We’re talking about the wherewithal not just to breed pretty goldfish but covertly to sabotage the products of your rivals (as competitive vegetable growers regularly do), to tamper with the rivals themselves, or indeed their whole family or race.
The world is already trembling at the possibility of the H5N1 virus mutating to cause a human pandemic – something within the competence of any misanthrope to deliver, given relatively modest bioengineering tools of the sort Dyson envisages being openly sold. Such an act of terror would be hard to trace or even detect.
The first significant public demonstration of what is possible with recombinant DNA could trigger a worldwide social and legislative backlash. What price then the DNA revolution? Emergency legislation is typically unsubtle and panicky mobs so rarely hearken to reason. The mere possession of a Petri dish may be enough to send you to the stake.
Whitby, North Yorkshire, UK
From Adrian Bowyer, Bath University
Both your cover and Dyson proclaim the end of Darwinian evolution because genetic engineering will promote horizontal gene transfer between species. This will attenuate the distinction that the word “species” makes between one group of individuals and another, and so those individuals will be less in competition.
That may all come true, but it will not mean the end of evolution. For a start, the idea of a species only applies to that small group of organisms that reproduce sexually. More importantly, Darwinian selection does not operate on individuals, nor on species; it operates on genes.
Evolution requires three things: something that copies itself; a mechanism, usually mutation, for making changes in the copies; and an environment sufficiently harsh that not all the copies survive to reproduce successfully.
In this case, the things that copy themselves are genes, and the changes will be made by us as well as by mutation. But the replication is still there, and so is the competitive finite environment. Evolution will operate as ruthlessly as before.
Bath, Somerset, UK
From Glen Sturdee
So lateral are the concepts of horizontal gene transfer that I found myself squirming and tried to discern whether Dyson was altogether serious. I imagined school pupils creating a life for the sake of novelty, and after class coldly leaving it to die, or taking it home to set it free in the garden.
In Dyson’s world DNA tailoring would blur boundaries beyond the recognisable, dissolve conventional variety, and muck up the natural course of change. All sorts of uncomfortable ethical considerations flashed. What, for instance, would I do when my organic couch became unfashionable? Kill it? Eat it?
The most sobering point is that with the arrival of designer aquarium fish and rabbit-pollinated cotton, we are already there. The slow to evolve, like myself, will have a little trouble.

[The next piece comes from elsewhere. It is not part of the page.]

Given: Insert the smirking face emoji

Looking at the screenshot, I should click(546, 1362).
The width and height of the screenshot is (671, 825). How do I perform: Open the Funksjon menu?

Burgess Hill, West Sussex, UK
From Pete Bleackley
“The final step of the domestication of biotechnology will be biotech games,” predicts Freeman Dyson. “The winner could be the kid…whose egg hatches the cutest dinosaur. These games will be messy and possibly dangerous. Rules and regulations will be needed to ensure our kids do not endanger themselves and others”.
Dyson’s skills as a prognosticator must be called into doubt if he expects children with enquiring minds to play by the rules all the time.